## DATA TO EXAMINE
+++++
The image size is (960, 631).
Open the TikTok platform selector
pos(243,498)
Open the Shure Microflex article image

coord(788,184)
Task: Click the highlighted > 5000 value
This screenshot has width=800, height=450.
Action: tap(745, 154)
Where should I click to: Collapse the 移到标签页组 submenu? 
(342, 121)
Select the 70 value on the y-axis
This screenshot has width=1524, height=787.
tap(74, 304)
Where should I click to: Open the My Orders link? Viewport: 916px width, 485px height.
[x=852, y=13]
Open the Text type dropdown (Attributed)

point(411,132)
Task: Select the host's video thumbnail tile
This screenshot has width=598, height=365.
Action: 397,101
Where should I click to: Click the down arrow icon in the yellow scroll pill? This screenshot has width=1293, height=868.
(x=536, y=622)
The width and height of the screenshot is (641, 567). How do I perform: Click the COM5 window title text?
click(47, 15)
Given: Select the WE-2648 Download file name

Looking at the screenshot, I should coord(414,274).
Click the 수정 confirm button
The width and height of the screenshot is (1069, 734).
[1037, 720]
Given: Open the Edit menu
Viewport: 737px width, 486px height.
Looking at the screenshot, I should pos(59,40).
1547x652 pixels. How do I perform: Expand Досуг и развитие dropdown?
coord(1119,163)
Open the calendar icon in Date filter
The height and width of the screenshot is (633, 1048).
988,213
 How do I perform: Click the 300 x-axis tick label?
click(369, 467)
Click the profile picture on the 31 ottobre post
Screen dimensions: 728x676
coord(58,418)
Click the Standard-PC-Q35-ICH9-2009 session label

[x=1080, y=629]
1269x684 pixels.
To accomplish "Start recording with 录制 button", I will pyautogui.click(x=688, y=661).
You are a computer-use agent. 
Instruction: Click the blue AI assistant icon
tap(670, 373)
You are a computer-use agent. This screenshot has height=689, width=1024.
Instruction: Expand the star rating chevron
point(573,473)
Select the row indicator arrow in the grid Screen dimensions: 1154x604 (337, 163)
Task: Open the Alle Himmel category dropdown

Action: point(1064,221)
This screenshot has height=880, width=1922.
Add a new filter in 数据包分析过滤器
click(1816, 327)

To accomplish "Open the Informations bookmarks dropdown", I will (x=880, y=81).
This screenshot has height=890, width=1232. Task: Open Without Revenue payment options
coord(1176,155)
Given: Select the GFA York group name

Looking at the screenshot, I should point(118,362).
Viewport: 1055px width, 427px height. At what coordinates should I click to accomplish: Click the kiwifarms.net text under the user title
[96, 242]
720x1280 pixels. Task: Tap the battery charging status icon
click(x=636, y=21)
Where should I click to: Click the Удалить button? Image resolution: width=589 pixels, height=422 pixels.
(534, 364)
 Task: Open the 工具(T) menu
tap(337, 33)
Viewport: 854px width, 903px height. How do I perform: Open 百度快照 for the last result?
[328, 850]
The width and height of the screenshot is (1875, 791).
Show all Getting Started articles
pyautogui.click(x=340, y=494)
+++++
## GOAL OF THE EXERCISE
Repeat all of the records verbatim, leaving nothing out.

## WRITTEN SOLUTION
The image size is (960, 631).
Open the TikTok platform selector
pos(243,498)
Open the Shure Microflex article image

coord(788,184)
Task: Click the highlighted > 5000 value
This screenshot has width=800, height=450.
Action: tap(745, 154)
Where should I click to: Collapse the 移到标签页组 submenu? 
(342, 121)
Select the 70 value on the y-axis
This screenshot has width=1524, height=787.
tap(74, 304)
Where should I click to: Open the My Orders link? Viewport: 916px width, 485px height.
[x=852, y=13]
Open the Text type dropdown (Attributed)

point(411,132)
Task: Select the host's video thumbnail tile
This screenshot has width=598, height=365.
Action: 397,101
Where should I click to: Click the down arrow icon in the yellow scroll pill? This screenshot has width=1293, height=868.
(x=536, y=622)
The width and height of the screenshot is (641, 567). How do I perform: Click the COM5 window title text?
click(47, 15)
Given: Select the WE-2648 Download file name

Looking at the screenshot, I should coord(414,274).
Click the 수정 confirm button
The width and height of the screenshot is (1069, 734).
[1037, 720]
Given: Open the Edit menu
Viewport: 737px width, 486px height.
Looking at the screenshot, I should pos(59,40).
1547x652 pixels. How do I perform: Expand Досуг и развитие dropdown?
coord(1119,163)
Open the calendar icon in Date filter
The height and width of the screenshot is (633, 1048).
988,213
 How do I perform: Click the 300 x-axis tick label?
click(369, 467)
Click the profile picture on the 31 ottobre post
Screen dimensions: 728x676
coord(58,418)
Click the Standard-PC-Q35-ICH9-2009 session label

[x=1080, y=629]
1269x684 pixels.
To accomplish "Start recording with 录制 button", I will pyautogui.click(x=688, y=661).
You are a computer-use agent. 
Instruction: Click the blue AI assistant icon
tap(670, 373)
You are a computer-use agent. This screenshot has height=689, width=1024.
Instruction: Expand the star rating chevron
point(573,473)
Select the row indicator arrow in the grid Screen dimensions: 1154x604 (337, 163)
Task: Open the Alle Himmel category dropdown

Action: point(1064,221)
This screenshot has height=880, width=1922.
Add a new filter in 数据包分析过滤器
click(1816, 327)

To accomplish "Open the Informations bookmarks dropdown", I will (x=880, y=81).
This screenshot has height=890, width=1232. Task: Open Without Revenue payment options
coord(1176,155)
Given: Select the GFA York group name

Looking at the screenshot, I should point(118,362).
Viewport: 1055px width, 427px height. At what coordinates should I click to accomplish: Click the kiwifarms.net text under the user title
[96, 242]
720x1280 pixels. Task: Tap the battery charging status icon
click(x=636, y=21)
Where should I click to: Click the Удалить button? Image resolution: width=589 pixels, height=422 pixels.
(534, 364)
 Task: Open the 工具(T) menu
tap(337, 33)
Viewport: 854px width, 903px height. How do I perform: Open 百度快照 for the last result?
[328, 850]
The width and height of the screenshot is (1875, 791).
Show all Getting Started articles
pyautogui.click(x=340, y=494)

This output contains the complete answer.